Why should I care about this?

If you have ever worked with a set of data in an Excel spreadsheet, Google sheet or CSV file you have probably had to modify that data in some manner to use it. You probably have needed to add or remove columns and rows or do some summations or different arithmetic functions to the data. Excel and G-sheets work just fine for simple data. But what do you do when you have thousands and millions of rows of data? Or what if you have a bunch of the same type of dataset and your want to apply the same steps to each dataset or repeat this in the future? Manually doing this work doesn’t scale nor is what you did reproducible or easily shareable with others.

Jupyter notebooks provide a solution to this problem, allowing you to scale, automate, document, and reproduce parts of or your entire analysis. They also provide a method by which you can test newer sections of your analysis as you move from having some initial data to an analysis product.
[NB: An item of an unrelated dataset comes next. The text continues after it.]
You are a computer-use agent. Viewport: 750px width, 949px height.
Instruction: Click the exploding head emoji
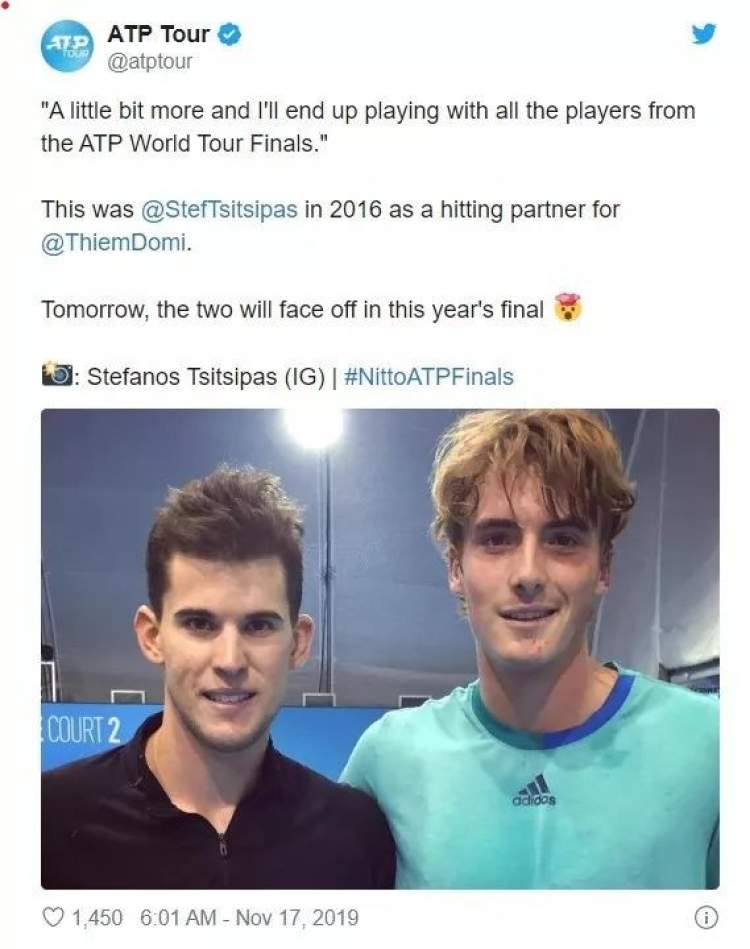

Here you will learn the basics of utilizing jupyter notebooks by using Python and a library called Pandas (Link to Pandas Website). The Pandas library helps provide various bells and whistles for both cleaning and analyzing your data. However, since it is built on top of Python a basic understanding of the Python (Link to Python Website) programming language is required. Through these tools you will learn how to analyze a raw dataset by cleaning it up and formatting it so that it can be used for further analysis or other workflows.

What this lesson will not teach you

Notebook Programming Languages

Jupyter notebooks can contain various programming languages with R or Julia being possibilities.

Lesson Structure

The structure for this lesson will require participants to run a jupyter notebook. In order to reduce the time required to get Jupyter notebooks setup and running we will be utilizing Binder (Link to Binder Website). Binder allows us to run a jupyter notebook using a predefined environment and github repository right from our browser. For this lesson we have already setup a binder notebook that links to the github repository for this lesson. There will also be link at the top of each episode to the Binder website for this lesson.

Link to Binder notebook for this Lesson

Key Points

  • Notebooks help connect the code for cleaning and wrangling data to the documentation explaining what is being done and why.